§ WHAT IS REQUIRED
Below are lines of data, and only some are wanted. Please repeat exactly those from the line that has "Collapse the 桌面" through the line that has "Open the 50".
### RECORDS TO USE
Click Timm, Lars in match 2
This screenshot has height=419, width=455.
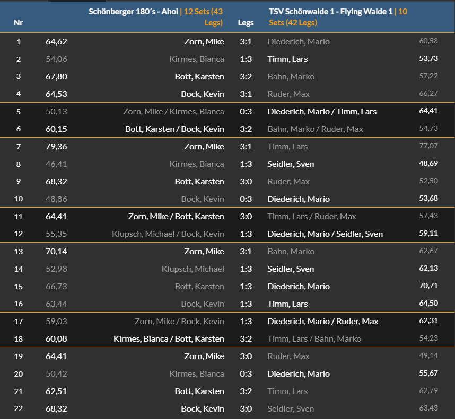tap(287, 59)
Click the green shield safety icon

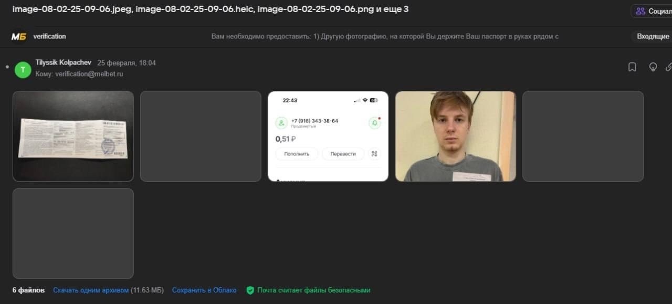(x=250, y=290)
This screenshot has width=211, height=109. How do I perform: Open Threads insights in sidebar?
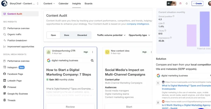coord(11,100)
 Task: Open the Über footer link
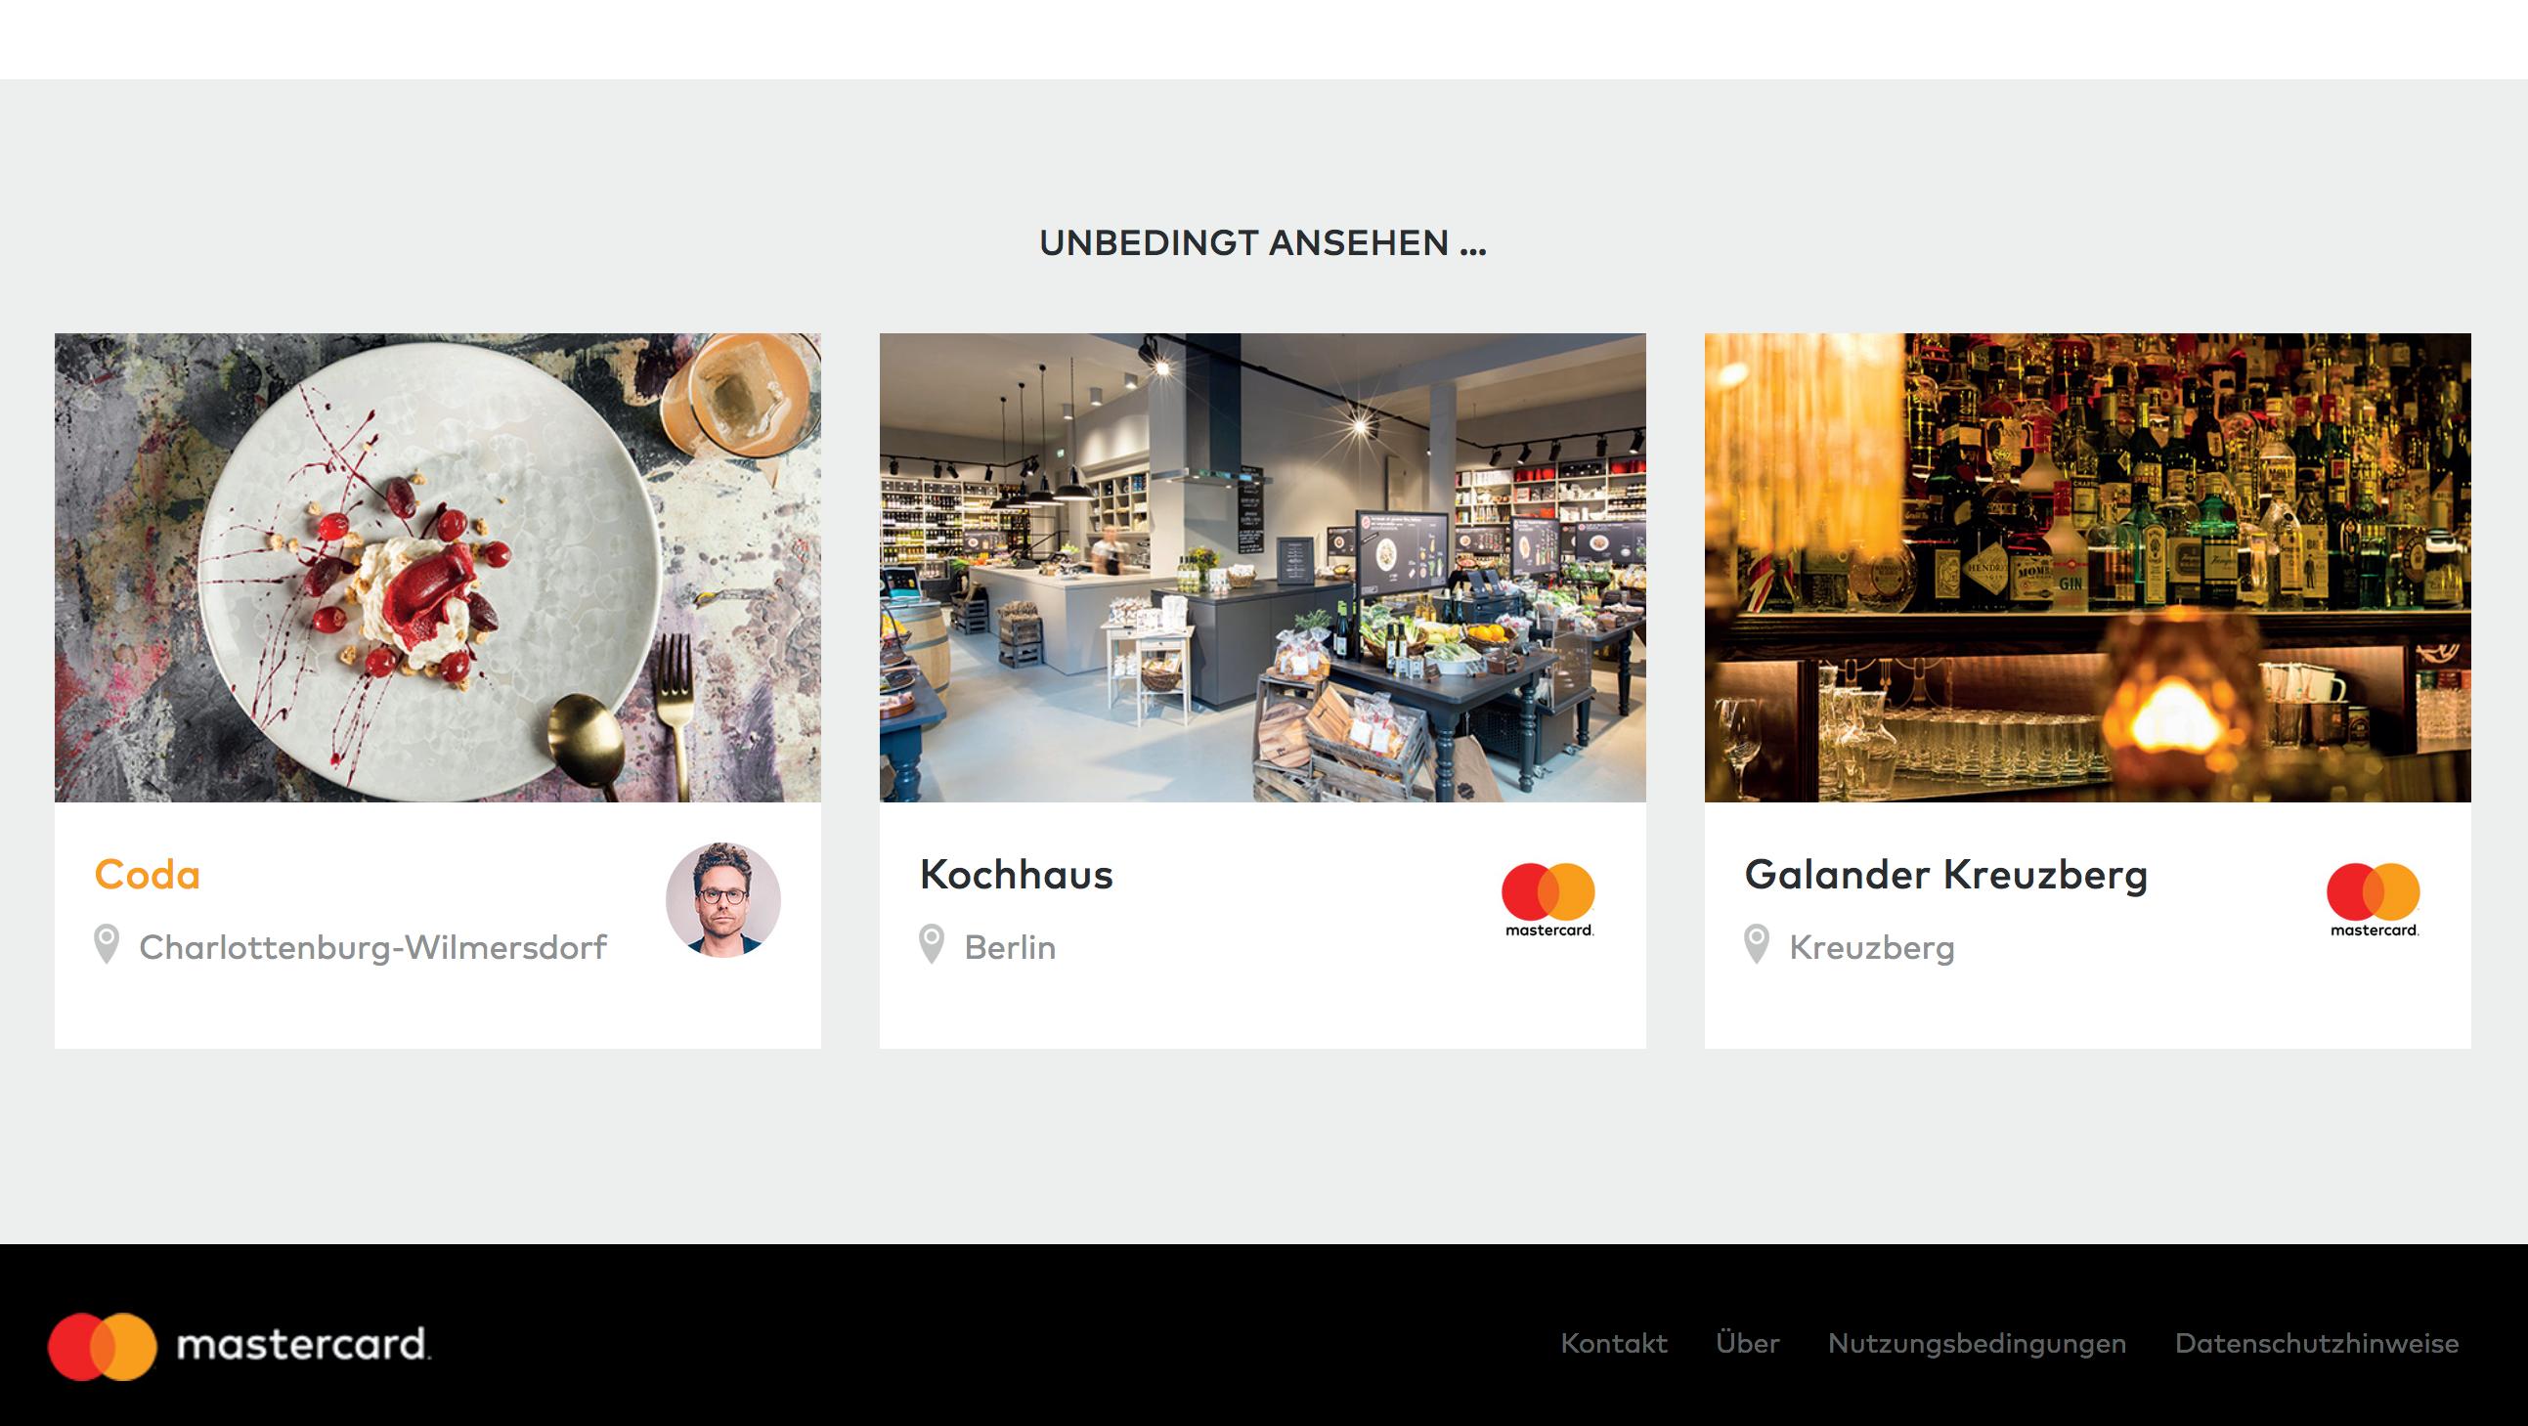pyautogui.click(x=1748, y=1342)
######
### RECORDS TO USE
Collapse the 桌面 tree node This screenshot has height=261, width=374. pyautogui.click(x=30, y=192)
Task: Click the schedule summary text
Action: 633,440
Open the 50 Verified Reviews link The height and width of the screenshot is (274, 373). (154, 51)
######
§ ANSWER TO THE EXERCISE
Collapse the 桌面 tree node This screenshot has height=261, width=374. pyautogui.click(x=30, y=192)
Task: Click the schedule summary text
Action: 633,440
Open the 50 Verified Reviews link The height and width of the screenshot is (274, 373). (154, 51)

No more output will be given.